> _What you will do_:
A – In the passage on the ship Sovereign, rewrite the section starting at "On 25 March" and ending at "for the EIC.", substituting "bid" for "tender".
B – Check each statement against the passage on the ship Sovereign, answering yes or no and quoting the words that decide it: (i) Sovereign arrived at Calcutta on 28 May. (ii) Captain Gilbert Mitchell sailed from Plymouth. (iii) In 1804 the EIC engaged Sovereign for two voyages.

On 25 March 1801 the EIC accepted a tender of Sovereign for one voyage. The rate was £37/ton for 616 tons (bm), plus £12/ton for surplus tonnage. Before she set out, Randall measured and surveyed her for the EIC.

===1st EIC voyage (1801–1803)===
Captain Gilbert Mitchell acquired a letter of marque on 11 July 1801. He sailed from Portsmouth on 9 September, bound for Bombay and Bengal. Sovereign reached Cochin on 26 January 1802 and arrived at Bombay on 10 February. She then made an excursion, stopping at Surat at 1 April before returning to Bombay on 4 April. Continuing her voyage, she reached Anjengo on 17 April and arrived at Calcutta on 28 May. Homeward bound, she was at Culpee on 22 July and Madras on 1 October. She reached St Helena on 15 December and on 15 February 1803 arrived at the Downs.

On 14 March 1804 the EIC engaged Sovereign for four voyages at £13 13s per ton for 600 tons, plus £10 per ton for contingencies.

> _Excerpted records_:
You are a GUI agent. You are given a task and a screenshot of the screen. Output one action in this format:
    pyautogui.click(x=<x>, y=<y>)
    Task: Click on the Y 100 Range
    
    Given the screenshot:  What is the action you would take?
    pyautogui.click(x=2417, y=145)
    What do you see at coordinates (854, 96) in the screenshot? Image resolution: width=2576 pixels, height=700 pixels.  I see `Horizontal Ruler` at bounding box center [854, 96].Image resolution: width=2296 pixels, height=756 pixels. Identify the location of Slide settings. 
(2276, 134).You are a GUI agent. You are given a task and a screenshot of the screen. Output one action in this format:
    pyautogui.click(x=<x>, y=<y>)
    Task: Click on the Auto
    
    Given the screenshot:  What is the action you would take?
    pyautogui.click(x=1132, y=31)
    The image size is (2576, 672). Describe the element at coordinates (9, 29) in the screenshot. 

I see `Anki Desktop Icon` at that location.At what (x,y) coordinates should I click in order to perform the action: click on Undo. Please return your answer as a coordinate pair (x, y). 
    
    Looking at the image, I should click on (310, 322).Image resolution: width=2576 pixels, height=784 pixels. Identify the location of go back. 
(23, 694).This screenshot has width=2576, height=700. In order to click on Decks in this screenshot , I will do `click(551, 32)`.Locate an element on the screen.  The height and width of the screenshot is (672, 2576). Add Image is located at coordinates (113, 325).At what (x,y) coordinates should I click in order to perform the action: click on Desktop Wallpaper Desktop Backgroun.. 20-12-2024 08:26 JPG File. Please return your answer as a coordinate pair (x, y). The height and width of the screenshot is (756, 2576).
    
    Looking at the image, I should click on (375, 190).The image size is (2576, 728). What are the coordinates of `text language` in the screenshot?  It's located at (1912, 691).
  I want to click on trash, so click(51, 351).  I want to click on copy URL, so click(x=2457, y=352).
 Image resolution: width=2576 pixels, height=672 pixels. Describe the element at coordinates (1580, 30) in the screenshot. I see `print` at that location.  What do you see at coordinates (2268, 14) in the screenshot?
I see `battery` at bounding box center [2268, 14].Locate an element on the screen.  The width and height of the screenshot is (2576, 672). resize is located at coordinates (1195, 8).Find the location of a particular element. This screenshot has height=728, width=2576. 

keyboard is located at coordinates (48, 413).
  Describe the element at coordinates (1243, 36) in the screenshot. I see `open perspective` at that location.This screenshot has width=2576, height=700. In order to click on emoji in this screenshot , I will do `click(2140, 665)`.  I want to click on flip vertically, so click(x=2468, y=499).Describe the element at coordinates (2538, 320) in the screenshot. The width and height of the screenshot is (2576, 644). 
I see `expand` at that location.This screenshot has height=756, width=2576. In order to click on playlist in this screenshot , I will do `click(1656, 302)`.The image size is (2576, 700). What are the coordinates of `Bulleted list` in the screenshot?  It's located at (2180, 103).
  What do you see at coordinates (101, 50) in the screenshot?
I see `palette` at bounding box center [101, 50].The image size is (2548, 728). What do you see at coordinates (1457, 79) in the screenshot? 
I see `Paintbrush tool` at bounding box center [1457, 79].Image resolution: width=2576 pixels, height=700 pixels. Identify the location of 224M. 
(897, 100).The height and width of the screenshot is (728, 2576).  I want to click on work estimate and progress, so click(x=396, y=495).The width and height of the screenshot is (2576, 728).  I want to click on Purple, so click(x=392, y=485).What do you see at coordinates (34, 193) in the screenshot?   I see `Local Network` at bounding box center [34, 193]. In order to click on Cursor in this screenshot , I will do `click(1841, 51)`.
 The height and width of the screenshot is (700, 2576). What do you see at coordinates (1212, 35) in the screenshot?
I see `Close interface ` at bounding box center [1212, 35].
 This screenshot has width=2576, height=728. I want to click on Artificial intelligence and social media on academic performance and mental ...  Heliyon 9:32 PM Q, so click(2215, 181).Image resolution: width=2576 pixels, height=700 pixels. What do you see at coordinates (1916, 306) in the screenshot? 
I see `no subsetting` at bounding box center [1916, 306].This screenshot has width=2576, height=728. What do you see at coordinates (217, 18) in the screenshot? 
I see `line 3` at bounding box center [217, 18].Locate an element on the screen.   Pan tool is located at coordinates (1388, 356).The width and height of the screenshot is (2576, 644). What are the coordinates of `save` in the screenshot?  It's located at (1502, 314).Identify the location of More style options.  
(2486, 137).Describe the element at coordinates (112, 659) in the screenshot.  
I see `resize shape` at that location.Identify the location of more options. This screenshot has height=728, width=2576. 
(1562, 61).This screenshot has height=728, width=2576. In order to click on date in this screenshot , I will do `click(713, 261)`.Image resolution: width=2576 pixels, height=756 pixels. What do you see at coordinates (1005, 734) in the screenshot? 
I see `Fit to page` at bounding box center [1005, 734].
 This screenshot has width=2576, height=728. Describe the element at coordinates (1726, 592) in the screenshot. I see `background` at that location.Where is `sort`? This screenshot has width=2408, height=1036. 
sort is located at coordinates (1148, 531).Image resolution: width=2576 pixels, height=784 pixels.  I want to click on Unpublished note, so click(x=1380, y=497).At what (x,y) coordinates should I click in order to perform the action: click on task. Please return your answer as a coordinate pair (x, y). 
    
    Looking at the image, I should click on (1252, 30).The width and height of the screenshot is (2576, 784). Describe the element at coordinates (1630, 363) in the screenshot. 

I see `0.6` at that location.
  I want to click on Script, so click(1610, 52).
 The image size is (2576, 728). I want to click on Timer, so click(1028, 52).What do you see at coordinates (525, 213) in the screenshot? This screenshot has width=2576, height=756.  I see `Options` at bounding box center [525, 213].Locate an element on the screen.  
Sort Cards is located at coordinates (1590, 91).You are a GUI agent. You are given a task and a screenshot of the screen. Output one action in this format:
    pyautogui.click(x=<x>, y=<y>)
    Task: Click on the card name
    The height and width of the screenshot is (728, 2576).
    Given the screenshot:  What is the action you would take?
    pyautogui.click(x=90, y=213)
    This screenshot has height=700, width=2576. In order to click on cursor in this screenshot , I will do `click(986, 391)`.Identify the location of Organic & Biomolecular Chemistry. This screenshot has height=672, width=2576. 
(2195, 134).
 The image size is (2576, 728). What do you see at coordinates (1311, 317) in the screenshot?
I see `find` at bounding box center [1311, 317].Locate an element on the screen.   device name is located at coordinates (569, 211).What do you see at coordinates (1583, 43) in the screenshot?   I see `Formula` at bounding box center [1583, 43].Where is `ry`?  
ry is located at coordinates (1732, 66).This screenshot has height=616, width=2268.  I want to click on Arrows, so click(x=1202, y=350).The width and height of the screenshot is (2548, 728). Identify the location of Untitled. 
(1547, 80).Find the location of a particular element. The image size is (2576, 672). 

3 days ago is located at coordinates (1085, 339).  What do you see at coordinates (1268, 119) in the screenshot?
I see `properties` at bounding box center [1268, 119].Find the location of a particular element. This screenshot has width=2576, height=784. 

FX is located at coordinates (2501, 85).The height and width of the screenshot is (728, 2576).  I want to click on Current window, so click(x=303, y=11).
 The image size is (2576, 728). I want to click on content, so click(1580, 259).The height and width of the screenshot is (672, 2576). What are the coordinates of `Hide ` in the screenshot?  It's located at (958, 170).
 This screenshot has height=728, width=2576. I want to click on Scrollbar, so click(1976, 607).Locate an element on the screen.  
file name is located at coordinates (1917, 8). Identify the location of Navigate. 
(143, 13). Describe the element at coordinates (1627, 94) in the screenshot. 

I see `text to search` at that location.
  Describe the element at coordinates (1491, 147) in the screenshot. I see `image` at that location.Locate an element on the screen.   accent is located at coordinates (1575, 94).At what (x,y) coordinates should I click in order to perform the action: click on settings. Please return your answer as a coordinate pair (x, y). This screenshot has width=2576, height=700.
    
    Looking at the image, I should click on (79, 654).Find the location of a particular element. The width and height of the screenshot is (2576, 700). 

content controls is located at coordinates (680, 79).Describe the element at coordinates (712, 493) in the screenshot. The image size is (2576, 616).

> _Task results_:
A –
On 25 March 1801 the EIC accepted a bid of Sovereign for one voyage. The rate was £37/ton for 616 tons (bm), plus £12/ton for surplus tonnage. Before she set out, Randall measured and surveyed her for the EIC.

B –
(i) Yes: "arrived at Calcutta on 28 May"
(ii) No: "He sailed from Portsmouth on 9 September"
(iii) No: "the EIC engaged Sovereign for four voyages"